- Collected data entries -

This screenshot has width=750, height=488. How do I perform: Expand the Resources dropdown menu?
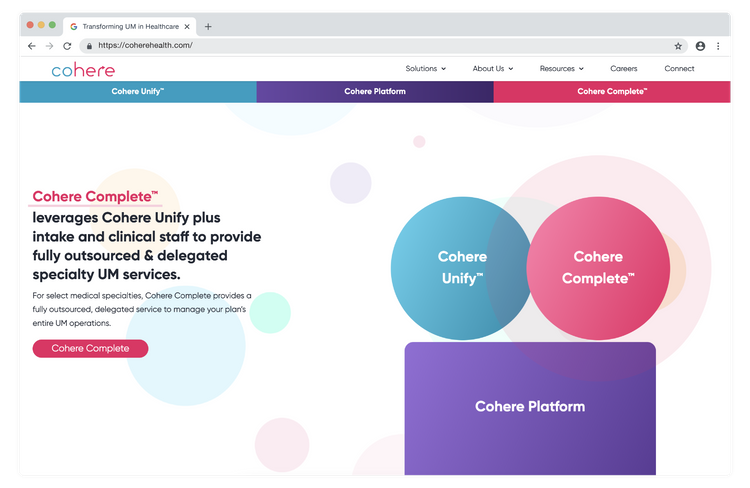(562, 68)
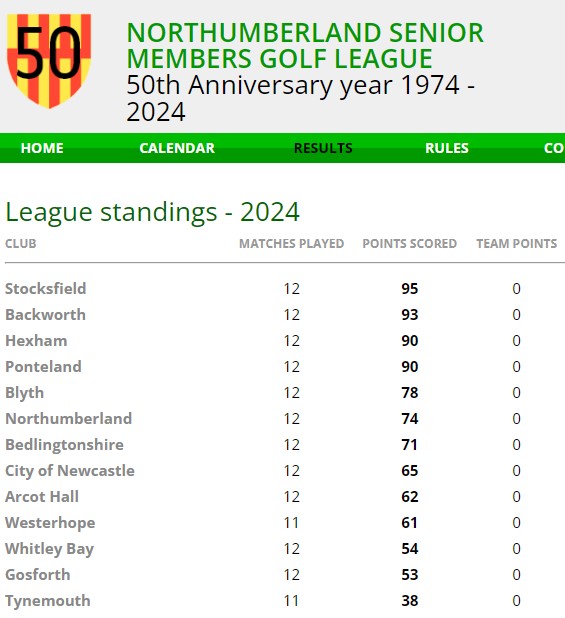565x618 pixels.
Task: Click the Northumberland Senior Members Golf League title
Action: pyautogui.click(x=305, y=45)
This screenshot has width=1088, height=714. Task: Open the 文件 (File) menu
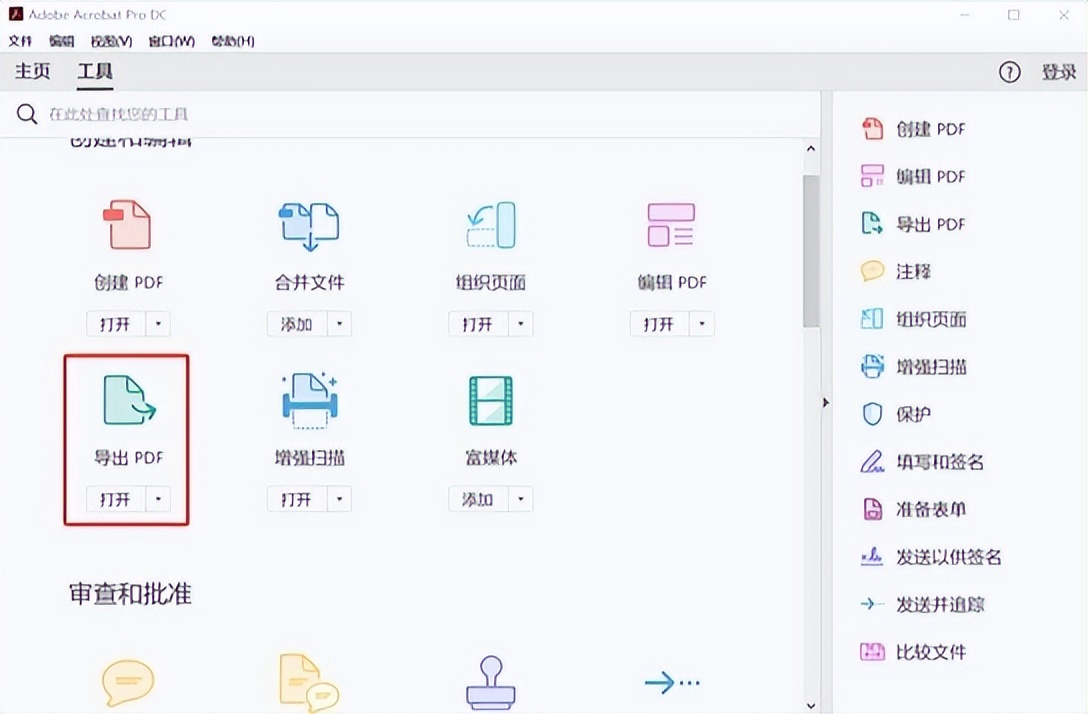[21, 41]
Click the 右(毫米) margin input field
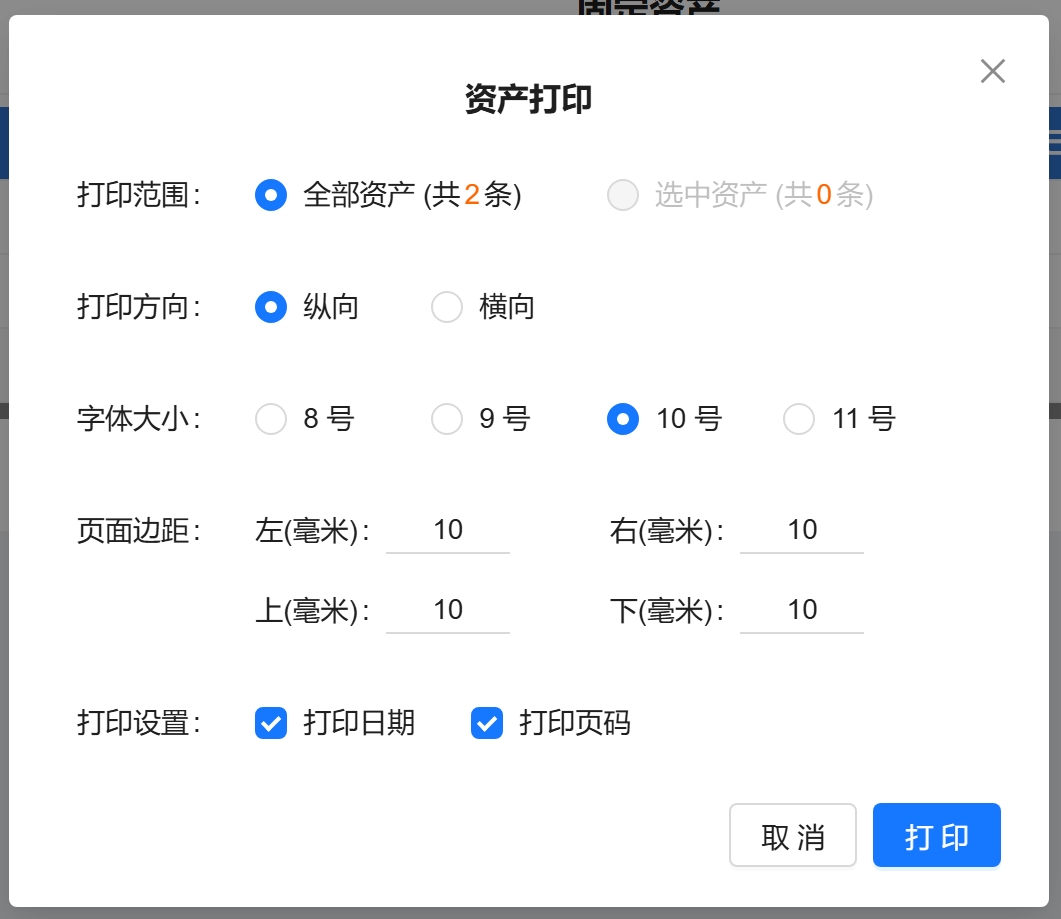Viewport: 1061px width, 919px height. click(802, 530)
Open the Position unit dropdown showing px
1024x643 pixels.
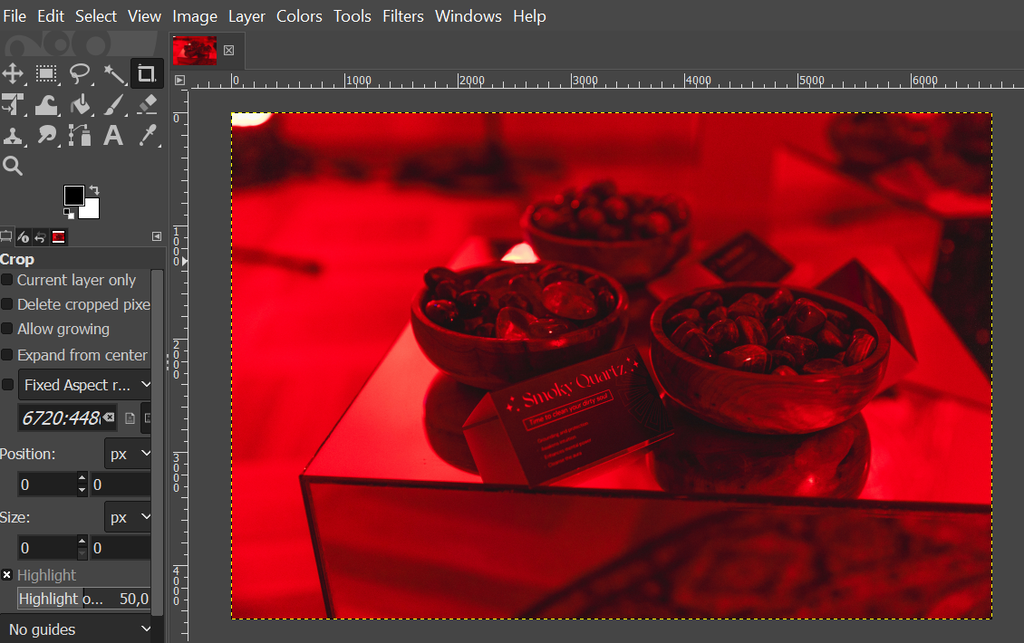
--
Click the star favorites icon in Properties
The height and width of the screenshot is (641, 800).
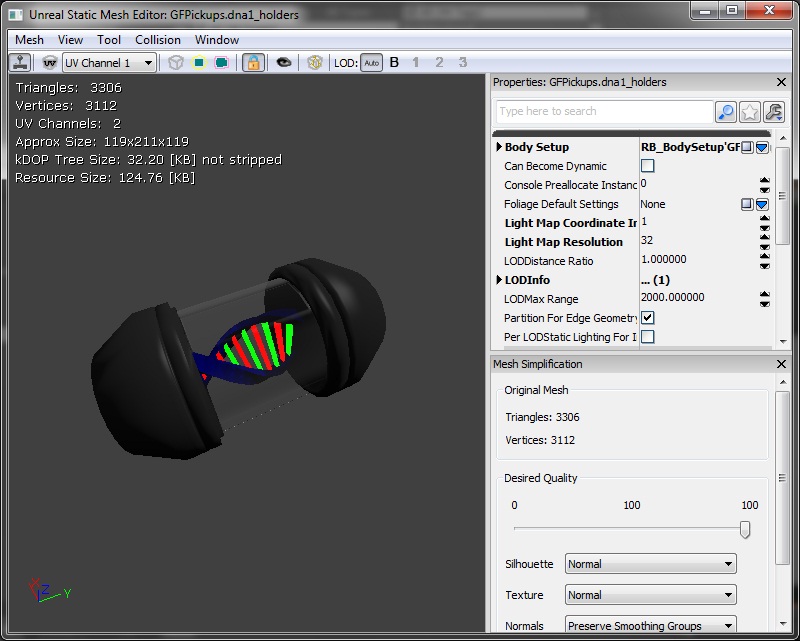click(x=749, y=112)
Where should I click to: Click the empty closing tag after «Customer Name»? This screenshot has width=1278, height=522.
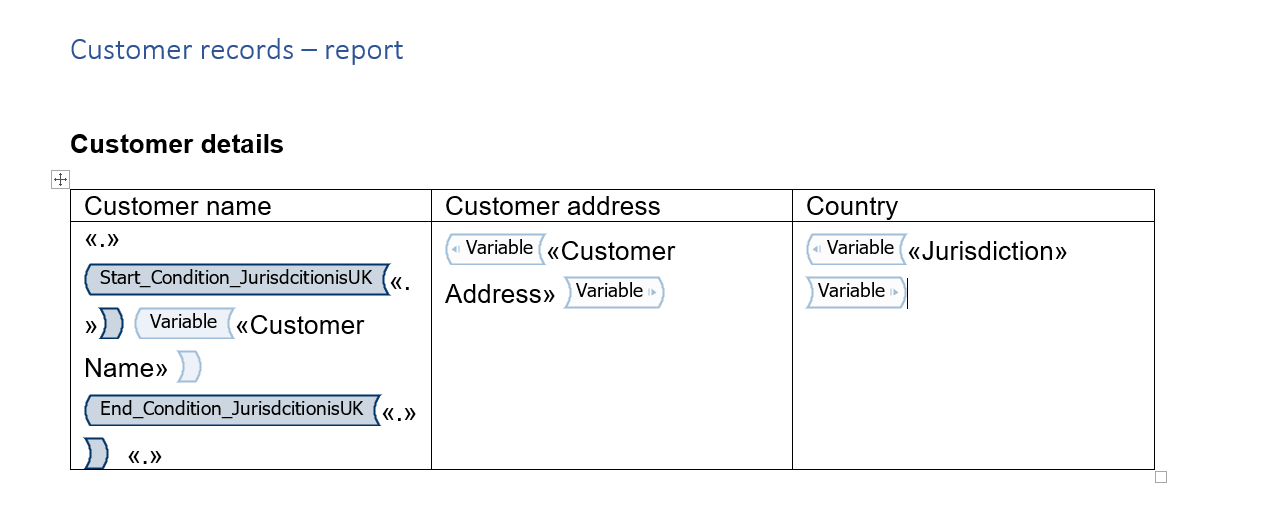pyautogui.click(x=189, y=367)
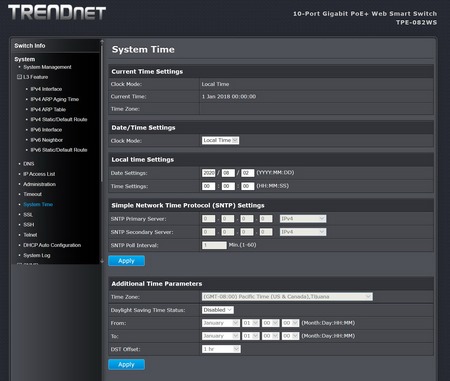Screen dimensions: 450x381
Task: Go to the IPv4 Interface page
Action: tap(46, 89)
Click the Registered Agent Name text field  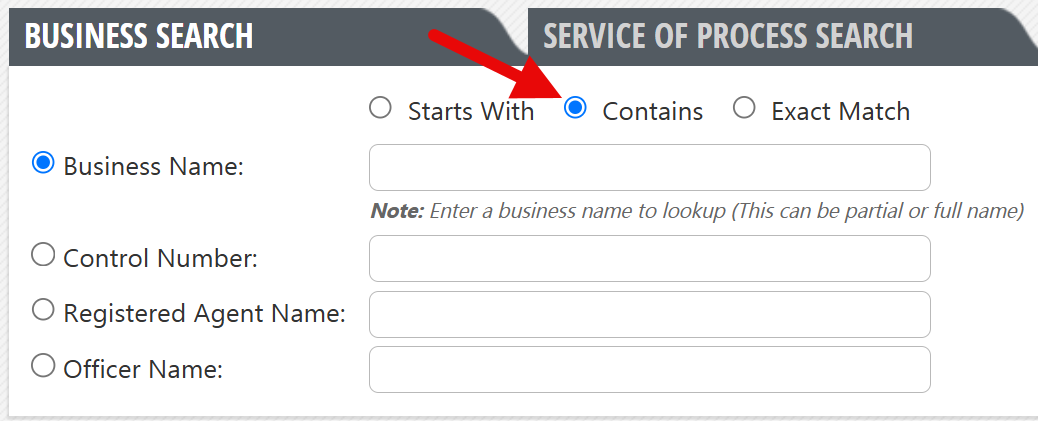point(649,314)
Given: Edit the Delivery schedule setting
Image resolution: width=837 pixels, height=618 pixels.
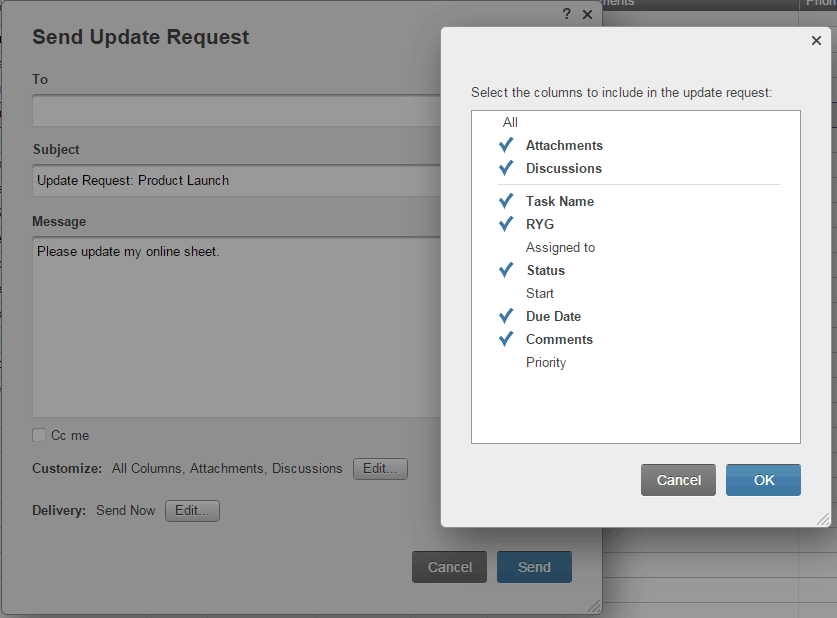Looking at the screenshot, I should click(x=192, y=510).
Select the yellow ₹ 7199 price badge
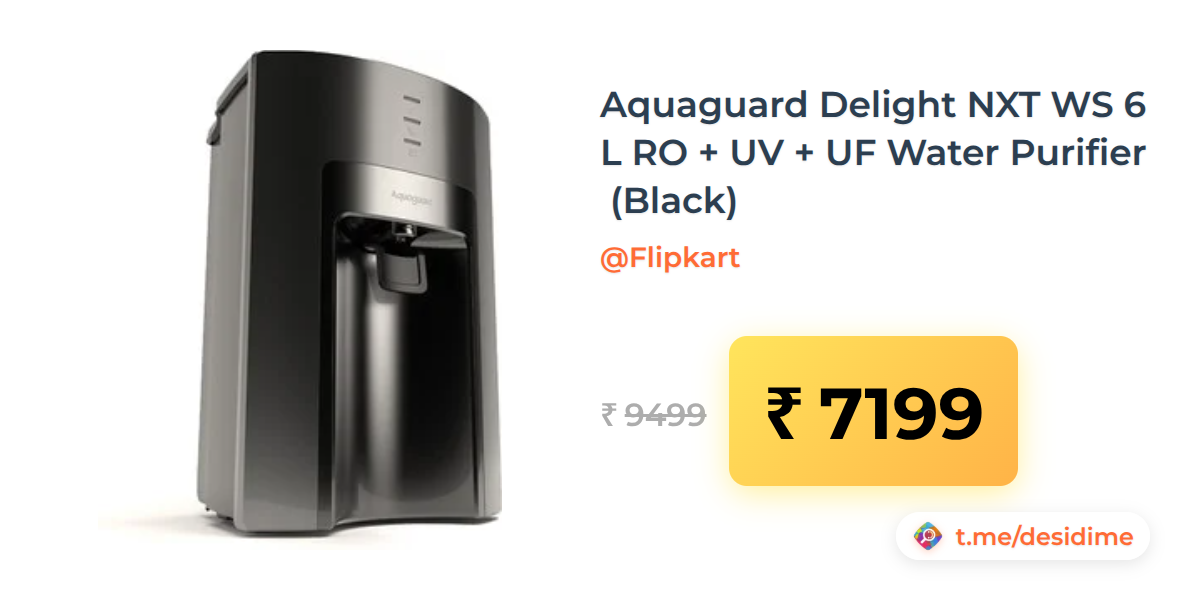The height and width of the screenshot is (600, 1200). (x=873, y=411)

- WHAT YOU ARE ASKED TO DO -
Please repeat, exactly as written, the lines in the records above, starting with the one that has "This screenshot has width=750, height=488." and going on through the one that has "1024x643 pixels.". Pictures are to be left out.

- YOUR SOLUTION -
This screenshot has width=750, height=488. How do I perform: Expand the Resources dropdown menu?
(562, 68)
565x618 pixels.
Task: Click the Northumberland Senior Members Golf League title
Action: pyautogui.click(x=305, y=45)
This screenshot has width=1088, height=714. Task: Open the 文件 (File) menu
[21, 41]
Click the 右(毫米) margin input field
Viewport: 1061px width, 919px height. click(802, 530)
Open the Position unit dropdown showing px
1024x643 pixels.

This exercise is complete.